Alaska Airlines is blaming a “communication breakdown” for an embarrassing incident that resulted in a 51-year-old cancer patient and her family being removed from a plane to San Jose, CA, by an employee who said the woman could not fly unless she had a note from her doctor.
On Monday, the family was at the airport in Hawaii, seated in the handicap section of the boarding area.
According to the passenger, who is being treated for multiple myeloma and was wearing a surgical mask, an airline staffer repeatedly asked her if she needed anything. Eventually, the passenger said she might require a bit of extra time to board because “sometimes I feel weak.”
“Because I said the word weak, the Alaska Airlines employee called a doctor,” wrote the passenger on her Facebook page, along with a video of her and her family being removed. “After we board the plane. An Alaska representative boarded the plane, and told us I could not fly without a note from a doctor stating that I was cleared to fly.”

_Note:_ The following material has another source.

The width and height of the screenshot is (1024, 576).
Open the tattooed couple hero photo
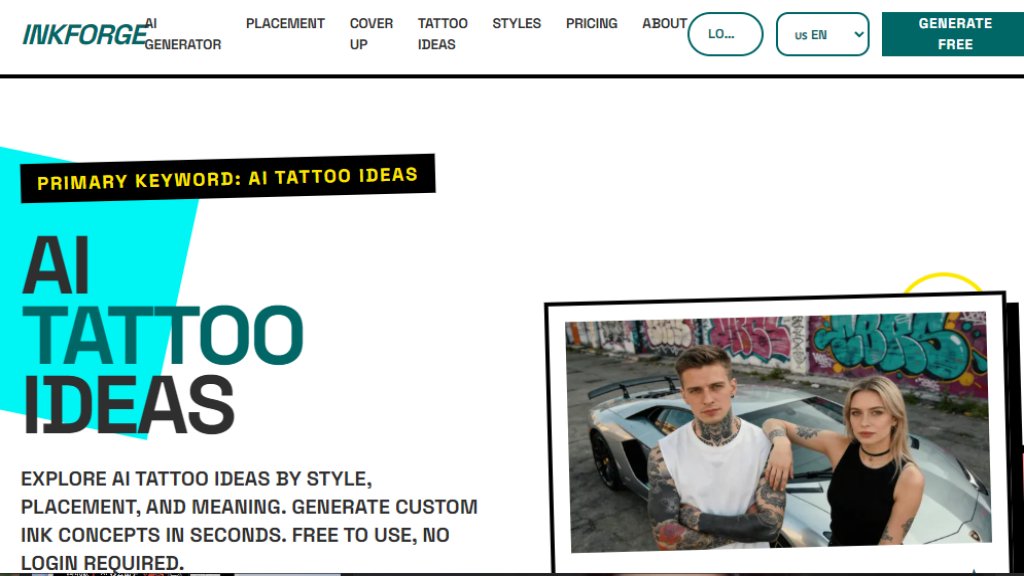[x=778, y=432]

In an interview with NBA Bay Area, the passenger acknowledged that cancer patients may be at a higher risk during a long transoceanic flight and that she didn’t have a note from her doctor clearing her for travel.
However, she points out that she e-mailed her oncologist during the incident and that the doctor then cleared her for travel. This was not enough for the airline, which she claims would not allow her to reboard.
Instead, she and her family had to spend another night in Maui before ultimately departing for California on a Hawaiian Airlines flight.
The delay in getting home means the passenger will have to reschedule her chemotherapy appointment.
“They need to polish their policies, apply some common sense,” the passenger told NBC. “A simple mask, a word, shouldn’t be enough to pull a whole family off an airplane.”
In a statement to KTLA, an Alaska Airlines rep said the carrier is “very sorry for how the situation was handled,” noting that the “family’s tickets have been refunded and we’ll cover the cost of her family’s overnight accommodations… While our employee had the customer’s well-being in mind, the situation could have been handled differently.”